Une étude récente du Fonds monétaire international (FMI) met en lumière les défis liés à l’autonomie des Banques centrales dans plusieurs régions, dont l’Afrique du Nord. Selon le rapport, une indépendance accrue des institutions monétaires permettrait de mieux contrôler l’inflation et de renforcer la résilience face aux chocs économiques.
L’analyse se concentre sur les interactions entre politique budgétaire et politique monétaire, révélant que certains pays, dont le Maroc, l’Égypte, la Jordanie, l’Algérie et le Pakistan, présentent un niveau d’endettement public auprès du système bancaire supérieur à la moyenne régionale. Cette situation, qualifiée de dominance fiscale, se caractérise par une influence excessive des besoins de financement de l’État sur la conduite de la politique monétaire.
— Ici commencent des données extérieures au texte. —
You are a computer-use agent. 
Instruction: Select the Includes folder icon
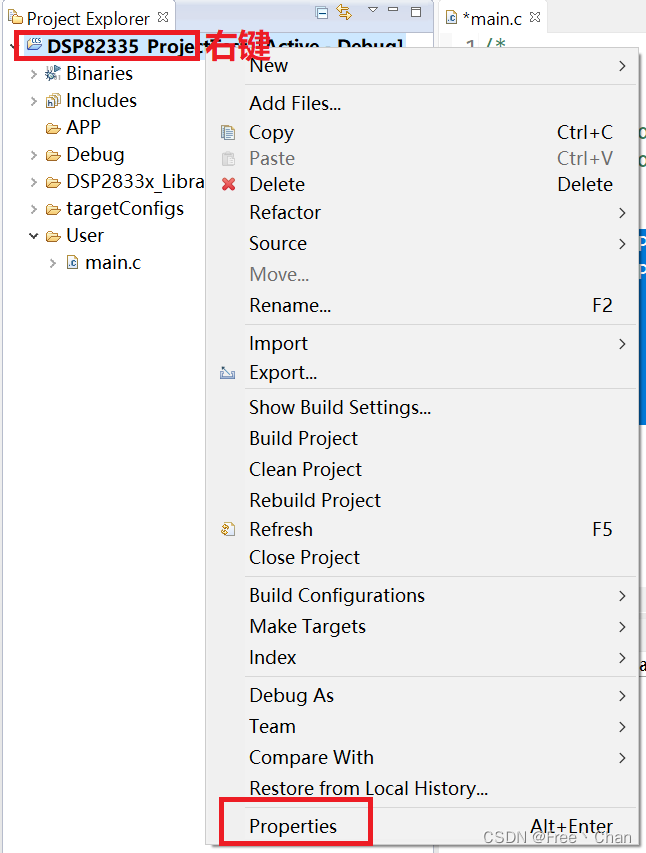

Lorsque l’État recourt massivement au système bancaire pour combler ses déficits publics, cela peut perturber la transmission de la politique monétaire, accentuer les pressions inflationnistes et fragiliser la crédibilité des Banques centrales. Par ailleurs, un endettement excessif limite l’accès des entreprises au crédit, freine l’investissement et freine la croissance économique.
Le FMI cite l’Égypte et le Pakistan comme exemples où une dette intérieure élevée a entravé la capacité des Banques centrales à ajuster leurs taux d’intérêt en temps voulu. Résultat : l’inflation persiste malgré la stabilisation progressive des chaînes d’approvisionnement mondiales.
Comment renforcer l’indépendance des Banques centrales ?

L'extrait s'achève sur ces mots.